--- EXERCISE OBJECTIVE ---
All lines from the one containing "GPL (103, 732)" down to the one containing "Wood Fuel Guides (78, 1381)", both ends included, are to be given again exactly; omit the rest of the listing below.

--- RECORDS FOR THE TASK ---
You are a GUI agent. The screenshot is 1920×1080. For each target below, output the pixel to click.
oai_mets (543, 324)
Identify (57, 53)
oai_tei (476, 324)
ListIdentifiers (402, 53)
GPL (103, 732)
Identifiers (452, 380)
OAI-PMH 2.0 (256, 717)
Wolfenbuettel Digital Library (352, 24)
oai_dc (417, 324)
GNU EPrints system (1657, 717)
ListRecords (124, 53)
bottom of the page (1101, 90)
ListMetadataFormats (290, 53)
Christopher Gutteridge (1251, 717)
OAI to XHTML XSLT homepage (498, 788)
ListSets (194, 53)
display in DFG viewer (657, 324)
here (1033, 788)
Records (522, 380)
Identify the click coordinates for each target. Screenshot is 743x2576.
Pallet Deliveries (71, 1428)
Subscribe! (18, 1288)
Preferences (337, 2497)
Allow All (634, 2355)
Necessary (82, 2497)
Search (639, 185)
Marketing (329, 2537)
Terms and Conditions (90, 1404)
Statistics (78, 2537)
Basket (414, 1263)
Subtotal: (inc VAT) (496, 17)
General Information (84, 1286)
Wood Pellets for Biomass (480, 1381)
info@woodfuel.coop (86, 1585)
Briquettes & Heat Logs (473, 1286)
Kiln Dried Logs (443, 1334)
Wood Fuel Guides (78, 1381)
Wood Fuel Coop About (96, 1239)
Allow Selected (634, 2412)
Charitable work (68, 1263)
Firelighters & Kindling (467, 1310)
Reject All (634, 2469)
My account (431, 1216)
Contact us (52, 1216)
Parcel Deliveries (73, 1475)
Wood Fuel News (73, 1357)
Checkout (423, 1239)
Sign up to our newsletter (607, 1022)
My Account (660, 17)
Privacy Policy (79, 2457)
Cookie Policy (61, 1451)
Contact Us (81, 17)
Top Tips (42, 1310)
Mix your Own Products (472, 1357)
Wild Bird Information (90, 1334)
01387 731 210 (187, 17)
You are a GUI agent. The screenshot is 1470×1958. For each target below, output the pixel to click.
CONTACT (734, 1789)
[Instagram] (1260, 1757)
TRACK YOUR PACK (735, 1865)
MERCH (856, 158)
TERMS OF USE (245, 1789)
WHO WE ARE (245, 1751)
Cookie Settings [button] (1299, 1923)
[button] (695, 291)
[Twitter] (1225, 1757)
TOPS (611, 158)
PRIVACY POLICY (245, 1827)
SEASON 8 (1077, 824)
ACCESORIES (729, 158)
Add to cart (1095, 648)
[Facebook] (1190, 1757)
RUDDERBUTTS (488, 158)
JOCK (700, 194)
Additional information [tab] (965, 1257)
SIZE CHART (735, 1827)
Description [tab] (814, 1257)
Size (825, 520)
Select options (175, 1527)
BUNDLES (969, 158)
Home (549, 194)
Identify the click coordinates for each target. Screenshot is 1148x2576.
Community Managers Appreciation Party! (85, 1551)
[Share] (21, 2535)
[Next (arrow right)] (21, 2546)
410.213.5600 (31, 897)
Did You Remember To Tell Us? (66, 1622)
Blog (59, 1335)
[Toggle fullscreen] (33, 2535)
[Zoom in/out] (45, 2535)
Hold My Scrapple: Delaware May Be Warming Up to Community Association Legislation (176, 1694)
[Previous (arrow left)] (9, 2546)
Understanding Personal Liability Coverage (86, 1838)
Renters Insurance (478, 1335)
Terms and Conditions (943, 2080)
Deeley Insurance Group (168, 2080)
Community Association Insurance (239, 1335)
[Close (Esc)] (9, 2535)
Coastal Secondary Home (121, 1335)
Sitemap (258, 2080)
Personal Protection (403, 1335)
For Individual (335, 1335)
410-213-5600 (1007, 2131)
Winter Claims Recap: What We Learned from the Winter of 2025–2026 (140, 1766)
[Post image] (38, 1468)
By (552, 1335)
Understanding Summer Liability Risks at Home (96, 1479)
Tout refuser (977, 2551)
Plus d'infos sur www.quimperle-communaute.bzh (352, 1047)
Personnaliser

--- PROBLEM SOLUTION ---
GPL (103, 732)
Identifiers (452, 380)
OAI-PMH 2.0 (256, 717)
Wolfenbuettel Digital Library (352, 24)
oai_dc (417, 324)
GNU EPrints system (1657, 717)
ListRecords (124, 53)
bottom of the page (1101, 90)
ListMetadataFormats (290, 53)
Christopher Gutteridge (1251, 717)
OAI to XHTML XSLT homepage (498, 788)
ListSets (194, 53)
display in DFG viewer (657, 324)
here (1033, 788)
Records (522, 380)
Identify the click coordinates for each target. Screenshot is 743x2576.
Pallet Deliveries (71, 1428)
Subscribe! (18, 1288)
Preferences (337, 2497)
Allow All (634, 2355)
Necessary (82, 2497)
Search (639, 185)
Marketing (329, 2537)
Terms and Conditions (90, 1404)
Statistics (78, 2537)
Basket (414, 1263)
Subtotal: (inc VAT) (496, 17)
General Information (84, 1286)
Wood Pellets for Biomass (480, 1381)
info@woodfuel.coop (86, 1585)
Briquettes & Heat Logs (473, 1286)
Kiln Dried Logs (443, 1334)
Wood Fuel Guides (78, 1381)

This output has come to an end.